Martires Redentoristas de España

Martires

Durante la persecución religiosa de 1936 Cuenca tiene un lugar preferente entre los recuerdos de los orígenes de la Congregación del Santísimo Redentor en España, ya que en un punto de la provincia, en Huete, tuvo lugar la primera fundación. Esa primera residencia redentorista desapareció con la revolución de 1868.

Cuando el ambiente vuelve a ser favorable, en los primeros días de febrero de 1895, los Redentoristas se instalan en la capital, ocupando el convento e iglesia de San Felipe, en la parte alta de la ciudad. La actividad de la comunidad se repartía entre las misiones populares en la diócesis, los ejercicios espirituales, la predicación extraordinaria y las celebraciones en la propia iglesia de San Felipe.

En 1936, la comunidad redentorista estaba formada por ocho sacerdotes y cuatro hermanos coadjutores. El 18 de julio, ante la situación política que experimenta la ciudad, los redentoristas abandonan el convento y se dispersan, refugiándose en casa de un canónigo de la catedral y otras personas amigas. Los más ancianos serán acogidos en el asilo de las Hermanitas de los Ancianos. Al día siguiente, todos se reencuentran en el convento, sin mayor novedad.

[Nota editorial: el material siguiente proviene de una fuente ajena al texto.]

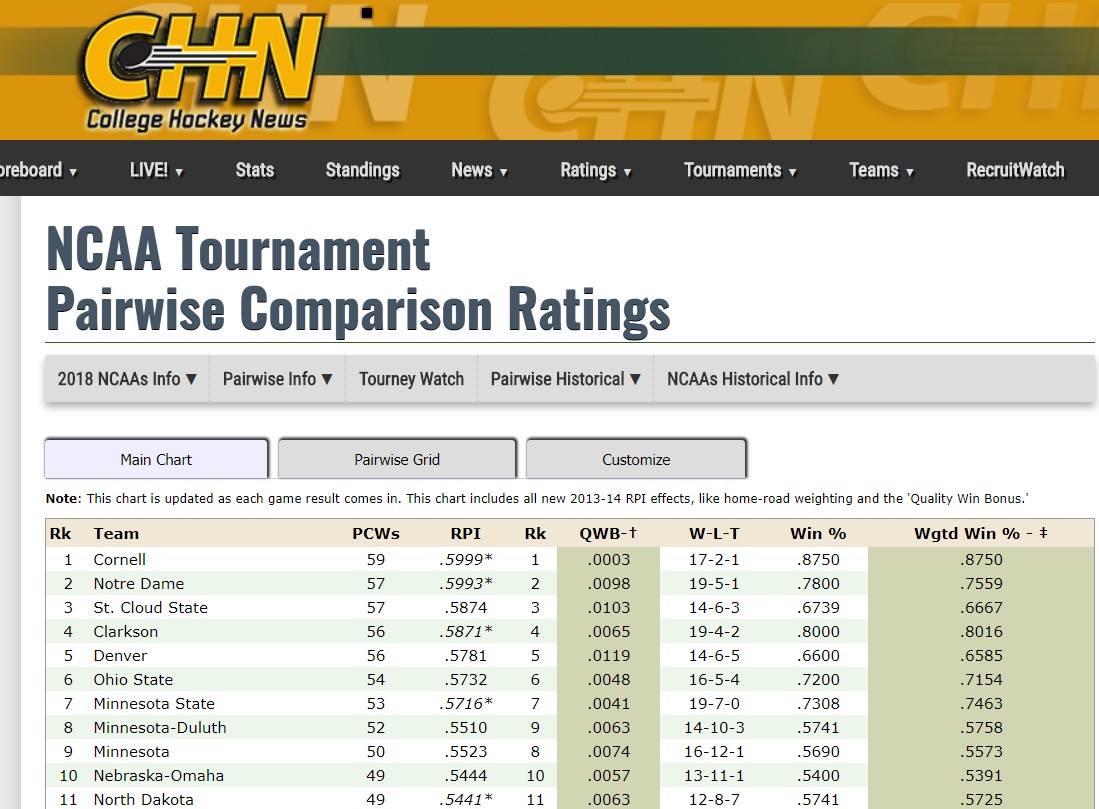
Task: Open the Customize tab
Action: pos(636,459)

El día 20 una turba de milicianos derriba la verja de la Iglesia y desquicia las puertas del templo; a pesar de esto, se seguirán celebrando los sacramentos hasta el día 23, en que sólo acuden a la cita el P. Romero y el H. Benjamín. Al ver que aumenta la tensión y la violencia contra los religiosos, el convento queda abandonado y los redentoristas siguen destinos diferentes. Algunos miembros logran esconderse y salir de Cuenca, pasado un tiempo; otros se refugiaron en el Seminario. Estos últimos, pocos días después, sufrirían el martirio junto con el Obispo de Cuenca.

El 31 de Julio, los PP. Ciriaco Olarte y Miguel Goñi eran detenidos y fusilados. Uno de ellos moría al instante y el otro tras una larga agonía. Enterado el P. Julián Pozo, avisó al Superior con la intención de procurarse un refugio mejor. El P. Pozo murió la noche del 9 de agosto, en medio de la carretera de Cuenca a Tragacete, rezando el rosario. En el camino del cementerio, la noche del 10 al 11 de agosto de 1936, eran fusilados el P. Xavier Gorosterrazu y el H. Victoriano Calvo.

El P. Pedro Romero, de avanzada edad, llevó vida de mendigo por las calles de Cuenca, hasta que fue detenido en mayo de 1938 y arrojado a la cárcel, donde morirá en los primeros días de junio a causa de una disentería, provocada por los padecimientos vividos durante su persecución.